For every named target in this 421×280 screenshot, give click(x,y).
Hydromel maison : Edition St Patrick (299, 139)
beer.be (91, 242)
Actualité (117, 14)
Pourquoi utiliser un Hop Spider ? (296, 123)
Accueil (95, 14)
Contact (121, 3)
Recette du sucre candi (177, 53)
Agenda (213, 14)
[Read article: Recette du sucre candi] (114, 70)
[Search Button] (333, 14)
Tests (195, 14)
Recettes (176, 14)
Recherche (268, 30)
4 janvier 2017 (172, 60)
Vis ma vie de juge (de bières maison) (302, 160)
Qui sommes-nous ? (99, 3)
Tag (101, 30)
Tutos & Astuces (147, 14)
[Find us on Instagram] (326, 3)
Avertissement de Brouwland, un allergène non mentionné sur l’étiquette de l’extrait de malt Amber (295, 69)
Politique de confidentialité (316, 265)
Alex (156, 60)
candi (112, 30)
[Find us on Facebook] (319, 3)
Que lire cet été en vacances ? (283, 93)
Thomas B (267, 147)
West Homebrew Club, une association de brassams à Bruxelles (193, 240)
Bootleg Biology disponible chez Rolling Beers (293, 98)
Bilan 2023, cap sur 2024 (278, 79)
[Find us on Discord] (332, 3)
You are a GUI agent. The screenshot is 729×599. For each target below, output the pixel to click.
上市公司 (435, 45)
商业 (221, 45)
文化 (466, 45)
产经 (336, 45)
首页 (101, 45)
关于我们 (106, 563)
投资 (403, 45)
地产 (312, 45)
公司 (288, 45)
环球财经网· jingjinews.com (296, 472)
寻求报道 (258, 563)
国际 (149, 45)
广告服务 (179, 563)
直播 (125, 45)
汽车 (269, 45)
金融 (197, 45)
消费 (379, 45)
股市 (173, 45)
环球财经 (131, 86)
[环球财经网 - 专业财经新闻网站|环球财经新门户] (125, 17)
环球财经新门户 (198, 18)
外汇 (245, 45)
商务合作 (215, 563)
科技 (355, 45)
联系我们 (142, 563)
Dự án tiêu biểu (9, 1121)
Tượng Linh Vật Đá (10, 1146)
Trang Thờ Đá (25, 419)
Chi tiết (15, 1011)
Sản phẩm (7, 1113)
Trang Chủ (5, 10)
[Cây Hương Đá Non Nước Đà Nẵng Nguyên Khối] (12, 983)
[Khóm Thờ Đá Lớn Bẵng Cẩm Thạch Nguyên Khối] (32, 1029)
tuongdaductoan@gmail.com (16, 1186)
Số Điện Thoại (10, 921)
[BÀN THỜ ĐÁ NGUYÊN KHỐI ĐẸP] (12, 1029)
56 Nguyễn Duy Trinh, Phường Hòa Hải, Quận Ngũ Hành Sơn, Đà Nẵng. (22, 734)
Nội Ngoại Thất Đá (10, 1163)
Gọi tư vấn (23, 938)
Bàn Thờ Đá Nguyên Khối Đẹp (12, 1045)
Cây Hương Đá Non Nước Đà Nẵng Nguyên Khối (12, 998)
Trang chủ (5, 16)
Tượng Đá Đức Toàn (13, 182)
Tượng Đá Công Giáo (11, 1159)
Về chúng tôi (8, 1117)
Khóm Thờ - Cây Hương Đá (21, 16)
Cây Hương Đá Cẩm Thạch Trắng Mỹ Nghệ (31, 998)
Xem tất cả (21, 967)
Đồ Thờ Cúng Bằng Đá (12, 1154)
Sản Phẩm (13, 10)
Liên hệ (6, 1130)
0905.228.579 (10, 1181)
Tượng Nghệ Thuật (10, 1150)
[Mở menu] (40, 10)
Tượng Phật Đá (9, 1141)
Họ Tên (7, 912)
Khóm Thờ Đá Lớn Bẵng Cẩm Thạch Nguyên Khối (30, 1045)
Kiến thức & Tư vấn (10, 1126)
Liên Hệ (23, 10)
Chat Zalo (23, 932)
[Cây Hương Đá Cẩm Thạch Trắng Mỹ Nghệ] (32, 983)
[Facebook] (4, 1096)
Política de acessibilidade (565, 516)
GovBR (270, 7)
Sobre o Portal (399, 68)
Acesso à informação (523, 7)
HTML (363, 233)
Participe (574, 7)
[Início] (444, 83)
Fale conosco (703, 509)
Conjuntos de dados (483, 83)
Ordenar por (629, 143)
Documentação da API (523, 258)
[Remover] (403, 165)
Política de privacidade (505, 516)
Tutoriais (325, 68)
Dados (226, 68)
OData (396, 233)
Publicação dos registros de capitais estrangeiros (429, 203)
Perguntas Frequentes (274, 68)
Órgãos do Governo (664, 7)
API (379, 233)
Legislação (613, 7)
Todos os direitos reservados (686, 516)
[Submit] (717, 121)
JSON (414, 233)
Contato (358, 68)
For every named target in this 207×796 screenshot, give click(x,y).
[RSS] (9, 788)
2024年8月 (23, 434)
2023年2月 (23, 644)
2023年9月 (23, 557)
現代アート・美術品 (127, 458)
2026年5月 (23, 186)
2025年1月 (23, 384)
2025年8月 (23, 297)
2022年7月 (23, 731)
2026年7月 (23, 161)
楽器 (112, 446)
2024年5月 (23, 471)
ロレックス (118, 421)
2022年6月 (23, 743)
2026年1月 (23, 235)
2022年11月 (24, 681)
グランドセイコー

###

● **What you are asked to do**
Copy the records above line for line, with every character and the original order unchanged.

● **Exercise solution**
For every named target in this 421×280 screenshot, give click(x,y).
Hydromel maison : Edition St Patrick (299, 139)
beer.be (91, 242)
Actualité (117, 14)
Pourquoi utiliser un Hop Spider ? (296, 123)
Accueil (95, 14)
Contact (121, 3)
Recette du sucre candi (177, 53)
Agenda (213, 14)
[Read article: Recette du sucre candi] (114, 70)
[Search Button] (333, 14)
Tests (195, 14)
Recettes (176, 14)
Recherche (268, 30)
4 janvier 2017 (172, 60)
Vis ma vie de juge (de bières maison) (302, 160)
Qui sommes-nous ? (99, 3)
Tag (101, 30)
Tutos & Astuces (147, 14)
[Find us on Instagram] (326, 3)
Avertissement de Brouwland, un allergène non mentionné sur l’étiquette de l’extrait de malt Amber (295, 69)
Politique de confidentialité (316, 265)
Alex (156, 60)
candi (112, 30)
[Find us on Facebook] (319, 3)
Que lire cet été en vacances ? (283, 93)
Thomas B (267, 147)
West Homebrew Club, une association de brassams à Bruxelles (193, 240)
Bootleg Biology disponible chez Rolling Beers (293, 98)
Bilan 2023, cap sur 2024 (278, 79)
[Find us on Discord] (332, 3)
You are a GUI agent. The screenshot is 729×599. For each target below, output the pixel to click.
上市公司 (435, 45)
商业 (221, 45)
文化 (466, 45)
产经 (336, 45)
首页 (101, 45)
关于我们 (106, 563)
投资 (403, 45)
地产 (312, 45)
公司 (288, 45)
环球财经网· jingjinews.com (296, 472)
寻求报道 (258, 563)
国际 (149, 45)
广告服务 (179, 563)
直播 (125, 45)
汽车 (269, 45)
金融 (197, 45)
消费 (379, 45)
股市 (173, 45)
环球财经 (131, 86)
[环球财经网 - 专业财经新闻网站|环球财经新门户] (125, 17)
环球财经新门户 (198, 18)
外汇 (245, 45)
商务合作 (215, 563)
科技 (355, 45)
联系我们 (142, 563)
Dự án tiêu biểu (9, 1121)
Tượng Linh Vật Đá (10, 1146)
Trang Thờ Đá (25, 419)
Chi tiết (15, 1011)
Sản phẩm (7, 1113)
Trang Chủ (5, 10)
[Cây Hương Đá Non Nước Đà Nẵng Nguyên Khối] (12, 983)
[Khóm Thờ Đá Lớn Bẵng Cẩm Thạch Nguyên Khối] (32, 1029)
tuongdaductoan@gmail.com (16, 1186)
Số Điện Thoại (10, 921)
[BÀN THỜ ĐÁ NGUYÊN KHỐI ĐẸP] (12, 1029)
56 Nguyễn Duy Trinh, Phường Hòa Hải, Quận Ngũ Hành Sơn, Đà Nẵng. (22, 734)
Nội Ngoại Thất Đá (10, 1163)
Gọi tư vấn (23, 938)
Bàn Thờ Đá Nguyên Khối Đẹp (12, 1045)
Cây Hương Đá Non Nước Đà Nẵng Nguyên Khối (12, 998)
Trang chủ (5, 16)
Tượng Đá Đức Toàn (13, 182)
Tượng Đá Công Giáo (11, 1159)
Về chúng tôi (8, 1117)
Khóm Thờ - Cây Hương Đá (21, 16)
Cây Hương Đá Cẩm Thạch Trắng Mỹ Nghệ (31, 998)
Xem tất cả (21, 967)
Đồ Thờ Cúng Bằng Đá (12, 1154)
Sản Phẩm (13, 10)
Liên hệ (6, 1130)
0905.228.579 (10, 1181)
Tượng Nghệ Thuật (10, 1150)
[Mở menu] (40, 10)
Tượng Phật Đá (9, 1141)
Họ Tên (7, 912)
Khóm Thờ Đá Lớn Bẵng Cẩm Thạch Nguyên Khối (30, 1045)
Kiến thức & Tư vấn (10, 1126)
Liên Hệ (23, 10)
Chat Zalo (23, 932)
[Cây Hương Đá Cẩm Thạch Trắng Mỹ Nghệ] (32, 983)
[Facebook] (4, 1096)
Política de acessibilidade (565, 516)
GovBR (270, 7)
Sobre o Portal (399, 68)
Acesso à informação (523, 7)
HTML (363, 233)
Participe (574, 7)
[Início] (444, 83)
Fale conosco (703, 509)
Conjuntos de dados (483, 83)
Ordenar por (629, 143)
Documentação da API (523, 258)
[Remover] (403, 165)
Política de privacidade (505, 516)
Tutoriais (325, 68)
Dados (226, 68)
OData (396, 233)
Publicação dos registros de capitais estrangeiros (429, 203)
Perguntas Frequentes (274, 68)
Órgãos do Governo (664, 7)
API (379, 233)
Legislação (613, 7)
Todos os direitos reservados (686, 516)
[Submit] (717, 121)
JSON (414, 233)
Contato (358, 68)
For every named target in this 207×796 screenshot, give click(x,y).
[RSS] (9, 788)
2024年8月 (23, 434)
2023年2月 (23, 644)
2023年9月 (23, 557)
現代アート・美術品 (127, 458)
2026年5月 (23, 186)
2025年1月 (23, 384)
2025年8月 (23, 297)
2022年7月 (23, 731)
2026年7月 (23, 161)
楽器 (112, 446)
2024年5月 (23, 471)
ロレックス (118, 421)
2022年6月 (23, 743)
2026年1月 (23, 235)
2022年11月 (24, 681)
グランドセイコー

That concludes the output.